Citations: When you cite Plato, you must use the Stephanus pagination (the numbers in the margins of our text). For example, if you were summarizing or discussing the first sentence from the Euthyphro (“What’s new, Socrates, to make you leave the Lyceum, where you usually spend your time, to spend it hear today at the King Archon?”), you would cite it as “(Euthyphro 2a)”. If all of your citations are from a single text, you don’t need to include the title of the work (i.e. you could just write “(2a)”)
Summary:
– Summarize, (1) in your own words, (2) the main conclusion being argued for and (3) the specific assumption(s), or arguments
that the author puts forward in support of that position.
Pro-Tip: Before you start your summary, read through the text at least twice. The first time
that you read the article try to get a sense of the overall objectives and structure of the argument. Once you have a sense of what the author is trying to accomplish, you can go through the reading again and decide what should be included in the summary. You don’t have to summarize every point that the author makes. The best summaries are concise.
– Present the most charitable position you can while summarizing. (Imagine the author was reading your paper, you’d want them to feel like you treated them fairly).
Reflection:
(1) You took a definite position at the beginning of the reflection portion.
(2) Your argument adds something to the conversation you summarized. Discussing strengths and weaknesses of the argument you are responding to is a good way to put your own thought in the context of an ongoing conversation.
(3) It is clear who you disagree with and why you disagree.
Pro-Tip: Before you start your reflection ask yourself if you agree with the author’s position
or arguments (note: it’s possible to agree with an author’s thesis but also think that his/her arguments fail to establish that position). If you disagree with the author’s position/arguments, you could write a reflection that outlines the problems. If you agree with an author’s position/arguments, you could write a reflection that raises an objection and then responds to that objection. A thought provoking reflection usually has one or more of the following:
– An original and crucial criticism of a technical move in someone’s
argument,
– A well-developed, creative and compelling example or thought experiment,
– An application of theoretical distinctions to the “real world”.
– A set of reasons for favoring one interpretation of a work over another
– Don’t try to discuss or criticize every point that the author makes. Focus on a single point or argument. In a reflection depth is better than breadth.
– Always assume the reader disagrees with you. Your job in the reflection is to convince the reader that you are right.
Writing Quality: The paper was easy to read, properly cited, grammatically correct, politically correct, and used technical terms appropriately.
Pro-Tip:
– Write in short sentences. Semi-colons aren’t impressive.
– Use first-person and present-tense phrases like: “I argue that…”
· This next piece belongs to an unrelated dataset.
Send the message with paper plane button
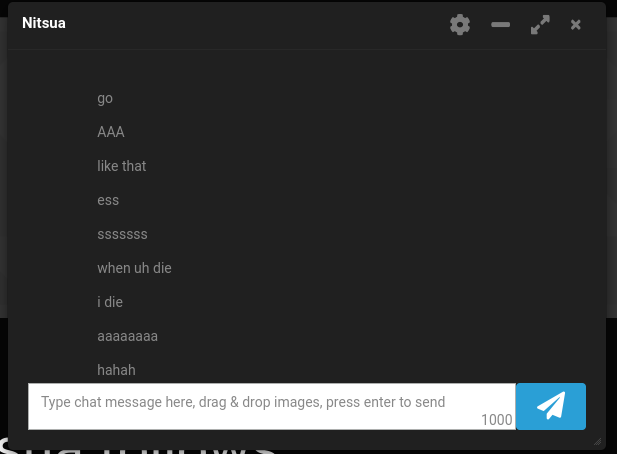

– Don’t use man or mankind to refer to all human beings. Feel free to use she or
they instead of he in examples or when you need to use a third-person pronoun to
make a general claim about human beings.
– It’s okay to be boring. Refrain from using “flowery” language.
– Use technical terms when necessary but outside of technical terms don’t try to use
a “fancy” vocabulary. Clarity is the most important thing.
– Proper citation is always necessary in academic writing.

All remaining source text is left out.